◆ **Brief**:
Give every entry again, exactly.

◆ **Records to use**:
━━━━━━━━━━

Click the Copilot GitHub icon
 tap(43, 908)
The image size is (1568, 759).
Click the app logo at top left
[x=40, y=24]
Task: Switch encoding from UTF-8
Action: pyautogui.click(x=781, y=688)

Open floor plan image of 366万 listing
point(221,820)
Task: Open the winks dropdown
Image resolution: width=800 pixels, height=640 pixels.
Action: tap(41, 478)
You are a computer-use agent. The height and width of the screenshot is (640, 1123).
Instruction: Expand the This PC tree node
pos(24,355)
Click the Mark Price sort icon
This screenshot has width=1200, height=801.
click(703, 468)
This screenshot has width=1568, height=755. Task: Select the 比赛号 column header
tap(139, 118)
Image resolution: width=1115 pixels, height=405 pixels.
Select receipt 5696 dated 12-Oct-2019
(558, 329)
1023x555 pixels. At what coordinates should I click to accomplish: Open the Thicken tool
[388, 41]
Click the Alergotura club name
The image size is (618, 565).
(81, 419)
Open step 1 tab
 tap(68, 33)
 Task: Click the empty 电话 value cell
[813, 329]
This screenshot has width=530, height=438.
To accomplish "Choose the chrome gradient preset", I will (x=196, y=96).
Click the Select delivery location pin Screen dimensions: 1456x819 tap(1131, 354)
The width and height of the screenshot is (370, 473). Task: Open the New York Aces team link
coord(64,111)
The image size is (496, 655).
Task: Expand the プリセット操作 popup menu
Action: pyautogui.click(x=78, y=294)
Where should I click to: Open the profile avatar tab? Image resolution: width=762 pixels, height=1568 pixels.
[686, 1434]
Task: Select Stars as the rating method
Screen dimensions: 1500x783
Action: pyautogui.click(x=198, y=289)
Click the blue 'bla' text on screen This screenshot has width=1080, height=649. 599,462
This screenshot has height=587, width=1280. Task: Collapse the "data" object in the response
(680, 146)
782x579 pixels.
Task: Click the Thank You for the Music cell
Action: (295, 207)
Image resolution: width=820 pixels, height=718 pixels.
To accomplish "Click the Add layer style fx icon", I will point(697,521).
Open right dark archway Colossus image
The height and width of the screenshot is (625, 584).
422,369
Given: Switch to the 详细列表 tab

━━━━━━━━━━

◆ **Written answer**:
Click the Copilot GitHub icon
 tap(43, 908)
The image size is (1568, 759).
Click the app logo at top left
[x=40, y=24]
Task: Switch encoding from UTF-8
Action: pyautogui.click(x=781, y=688)

Open floor plan image of 366万 listing
point(221,820)
Task: Open the winks dropdown
Image resolution: width=800 pixels, height=640 pixels.
Action: tap(41, 478)
You are a computer-use agent. The height and width of the screenshot is (640, 1123).
Instruction: Expand the This PC tree node
pos(24,355)
Click the Mark Price sort icon
This screenshot has width=1200, height=801.
click(703, 468)
This screenshot has width=1568, height=755. Task: Select the 比赛号 column header
tap(139, 118)
Image resolution: width=1115 pixels, height=405 pixels.
Select receipt 5696 dated 12-Oct-2019
(558, 329)
1023x555 pixels. At what coordinates should I click to accomplish: Open the Thicken tool
[388, 41]
Click the Alergotura club name
The image size is (618, 565).
(81, 419)
Open step 1 tab
 tap(68, 33)
 Task: Click the empty 电话 value cell
[813, 329]
This screenshot has width=530, height=438.
To accomplish "Choose the chrome gradient preset", I will (x=196, y=96).
Click the Select delivery location pin Screen dimensions: 1456x819 tap(1131, 354)
The width and height of the screenshot is (370, 473). Task: Open the New York Aces team link
coord(64,111)
The image size is (496, 655).
Task: Expand the プリセット操作 popup menu
Action: pyautogui.click(x=78, y=294)
Where should I click to: Open the profile avatar tab? Image resolution: width=762 pixels, height=1568 pixels.
[686, 1434]
Task: Select Stars as the rating method
Screen dimensions: 1500x783
Action: pyautogui.click(x=198, y=289)
Click the blue 'bla' text on screen This screenshot has width=1080, height=649. 599,462
This screenshot has height=587, width=1280. Task: Collapse the "data" object in the response
(680, 146)
782x579 pixels.
Task: Click the Thank You for the Music cell
Action: (295, 207)
Image resolution: width=820 pixels, height=718 pixels.
To accomplish "Click the Add layer style fx icon", I will point(697,521).
Open right dark archway Colossus image
The height and width of the screenshot is (625, 584).
422,369
Given: Switch to the 详细列表 tab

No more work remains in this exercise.